SOURCES: Watts Up With That; CNN; Government Accounting Office; and Science Bulletin


IN THIS ISSUE …

Africa, Asia, and United States question World Bank investment policies Land subsidence, not warming, causing Chesapeake flooding


LAST CHANCE TO REGISTER FOR AMERICA FIRST ENERGY CONFERENCE

You still have time—but not much!—to register for The Heartland Institute’s America First Energy Conference, being held in Houston, Texas on November 9 at the JW Marriott Galleria. I’m on the program, along with Heartland’s new president, former Congressman Tim Huelskamp; University of Delaware climate scientist David Legates; Louisiana Attorney General Jeff Landry; and many more. You can register for the event at http://americafirstenergy.org/register/. I hope to see you there!


AFRICA, ASIA, AND UNITED STATES QUESTION WORLD BANK INVESTMENT POLICIES

On October 13, at the World Bank’s annual summit in Washington, DC, its president Jim Yong Kim discussed the organization’s shift from helping reduce poverty in general to promoting green policies and fighting climate change. Kim estimated by 2020, more than a quarter of his budget will be linked to climate change.
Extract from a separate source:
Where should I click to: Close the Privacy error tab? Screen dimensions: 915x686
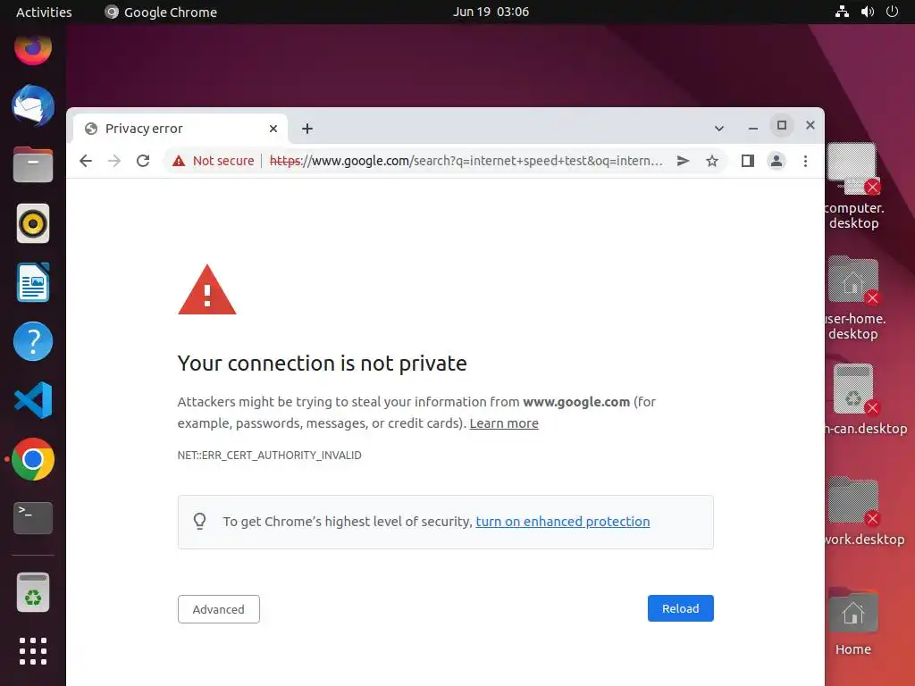(273, 129)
If that’s the case, the World Bank may be headed for a budget cut. President Donald Trump has joined representatives from Australia, China, Ghana, India, Nigeria, and Zimbabwe in demanding the bank get back to its core mission of helping impoverished countries develop, instead of funding the climate concerns of wealthy western nations.

Halfway through the summit, the Global Warming Policy Foundation issued a report by the World Bank’s former head of research arguing the bank should be closed because it has ceased to serve the poor—the very reason for its existence. The report, “The Anti-Development Bank,” quoted Indian government minister Piyush Goyal saying, “The people of India want a certain way of life. They want jobs for their children, schools and colleges, hospitals with uninterrupted power.” According to the study, Goyal complained about the World Bank’s attempt to push solar power instead of coal for India. “We need a very large amount of baseload power and this can only come from coal. They’re saying to us, ‘we’re sorry but you Indians can only have power for eight hours a day. The rest of the time you must live in darkness.'”
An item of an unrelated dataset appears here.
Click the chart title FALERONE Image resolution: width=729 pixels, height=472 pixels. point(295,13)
The Zimbabwean reports Nigerian finance minister Kemi Adeosun shared Goyal’s concern.

“We want to build a coal power plant,” the Zimbabwean quotes Adeosun saying. “However, we are being blocked from doing so, because it is not green. This is not fair because they have an entire western industrialisation that was built on coal-fired energy. They suggest that we use solar and wind, which is more expensive.”

Trump may have something to say about the World Bank’s direction. America provides the most funds to the bank, and as the Zimbabwean points out, he pulled the United States from both the Paris climate accord and UNESCO. Trump has called for the World Bank to be more accountable, having the costs of projects weighed against concrete benefits and having its board of directors held accountable when cost overruns occur or when projects’ predicted benefits fail to materialize.

SOURCE: The Zimbabwean


LAND SUBSIDENCE, NOT WARMING, CAUSING CHESAPEAKE FLOODING

A new Policy Brief by Roger Bezdek, Ph.D., published by the Nongovernmental International Panel on Climate Change, shows flooding problems in Maryland and Virginia’s Chesapeake Bay region are due to changes in local land use that are causing the land to subside, not sea-level rise from supposed human-caused climate change as climate alarmists claim. Bezdek writes flooding and water intrusion will continue to plague Norfolk and the Chesapeake Bay region irrespective of sea-level changes, unless the region halts or slows the rate at which it withdraws groundwater form local aquifers—the primary cause of subsidence and thus the flooding.